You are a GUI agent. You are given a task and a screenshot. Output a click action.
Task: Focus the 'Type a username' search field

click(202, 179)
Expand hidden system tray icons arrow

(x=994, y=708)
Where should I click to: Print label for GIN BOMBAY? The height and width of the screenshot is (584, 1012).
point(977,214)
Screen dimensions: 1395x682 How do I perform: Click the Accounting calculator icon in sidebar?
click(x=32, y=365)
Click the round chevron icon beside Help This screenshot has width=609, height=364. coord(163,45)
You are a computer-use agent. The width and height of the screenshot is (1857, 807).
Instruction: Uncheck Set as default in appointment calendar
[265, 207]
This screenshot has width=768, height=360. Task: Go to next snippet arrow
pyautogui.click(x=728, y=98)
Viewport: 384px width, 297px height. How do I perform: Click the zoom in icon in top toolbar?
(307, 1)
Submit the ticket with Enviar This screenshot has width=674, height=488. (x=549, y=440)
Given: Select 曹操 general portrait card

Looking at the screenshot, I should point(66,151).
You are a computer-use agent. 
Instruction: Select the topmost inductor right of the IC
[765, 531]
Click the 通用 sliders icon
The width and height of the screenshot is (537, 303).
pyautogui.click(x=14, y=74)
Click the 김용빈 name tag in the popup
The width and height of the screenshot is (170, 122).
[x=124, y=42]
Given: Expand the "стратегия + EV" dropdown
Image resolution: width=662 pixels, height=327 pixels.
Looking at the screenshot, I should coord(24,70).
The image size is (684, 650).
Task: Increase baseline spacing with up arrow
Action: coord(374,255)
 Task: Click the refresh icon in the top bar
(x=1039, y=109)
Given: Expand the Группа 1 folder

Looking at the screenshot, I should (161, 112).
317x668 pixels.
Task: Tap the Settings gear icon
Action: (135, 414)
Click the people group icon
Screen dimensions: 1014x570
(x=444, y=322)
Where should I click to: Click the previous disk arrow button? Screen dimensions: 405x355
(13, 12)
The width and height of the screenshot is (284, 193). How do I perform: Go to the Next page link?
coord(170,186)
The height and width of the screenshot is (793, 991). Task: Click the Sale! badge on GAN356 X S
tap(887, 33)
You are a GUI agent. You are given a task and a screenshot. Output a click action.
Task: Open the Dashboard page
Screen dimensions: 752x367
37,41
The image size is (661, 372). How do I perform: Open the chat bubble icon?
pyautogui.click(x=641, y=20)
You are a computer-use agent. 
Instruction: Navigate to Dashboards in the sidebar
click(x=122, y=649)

Problem requirements :: Turn the lines of the records above into a numbered list, leaving out blank lines.

Correct answer ::
1. You are a GUI agent. You are given a task and a screenshot. Output a click action.
2. Task: Focus the 'Type a username' search field
3. click(202, 179)
4. Expand hidden system tray icons arrow
5. (x=994, y=708)
6. Where should I click to: Print label for GIN BOMBAY? The height and width of the screenshot is (584, 1012).
7. point(977,214)
8. Screen dimensions: 1395x682 How do I perform: Click the Accounting calculator icon in sidebar?
9. click(x=32, y=365)
10. Click the round chevron icon beside Help This screenshot has width=609, height=364. coord(163,45)
11. You are a computer-use agent. The width and height of the screenshot is (1857, 807).
12. Instruction: Uncheck Set as default in appointment calendar
13. [265, 207]
14. This screenshot has width=768, height=360. Task: Go to next snippet arrow
15. pyautogui.click(x=728, y=98)
16. Viewport: 384px width, 297px height. How do I perform: Click the zoom in icon in top toolbar?
17. (307, 1)
18. Submit the ticket with Enviar This screenshot has width=674, height=488. (x=549, y=440)
19. Given: Select 曹操 general portrait card
20. Looking at the screenshot, I should point(66,151).
21. You are a computer-use agent. 
22. Instruction: Select the topmost inductor right of the IC
23. [765, 531]
24. Click the 通用 sliders icon
25. The width and height of the screenshot is (537, 303).
26. pyautogui.click(x=14, y=74)
27. Click the 김용빈 name tag in the popup
28. The width and height of the screenshot is (170, 122).
29. [x=124, y=42]
30. Given: Expand the "стратегия + EV" dropdown
31. Image resolution: width=662 pixels, height=327 pixels.
32. Looking at the screenshot, I should coord(24,70).
33. The image size is (684, 650).
34. Task: Increase baseline spacing with up arrow
35. Action: coord(374,255)
36.  Task: Click the refresh icon in the top bar
37. (x=1039, y=109)
38. Given: Expand the Группа 1 folder
39. Looking at the screenshot, I should (161, 112).
40. 317x668 pixels.
41. Task: Tap the Settings gear icon
42. Action: (135, 414)
43. Click the people group icon
44. Screen dimensions: 1014x570
45. (x=444, y=322)
46. Where should I click to: Click the previous disk arrow button? Screen dimensions: 405x355
47. (13, 12)
48. The width and height of the screenshot is (284, 193). How do I perform: Go to the Next page link?
49. coord(170,186)
50. The height and width of the screenshot is (793, 991). Task: Click the Sale! badge on GAN356 X S
51. tap(887, 33)
52. You are a GUI agent. You are given a task and a screenshot. Output a click action.
53. Task: Open the Dashboard page
54. Screen dimensions: 752x367
55. 37,41
56. The image size is (661, 372). How do I perform: Open the chat bubble icon?
57. pyautogui.click(x=641, y=20)
58. You are a computer-use agent. 
59. Instruction: Navigate to Dashboards in the sidebar
60. click(x=122, y=649)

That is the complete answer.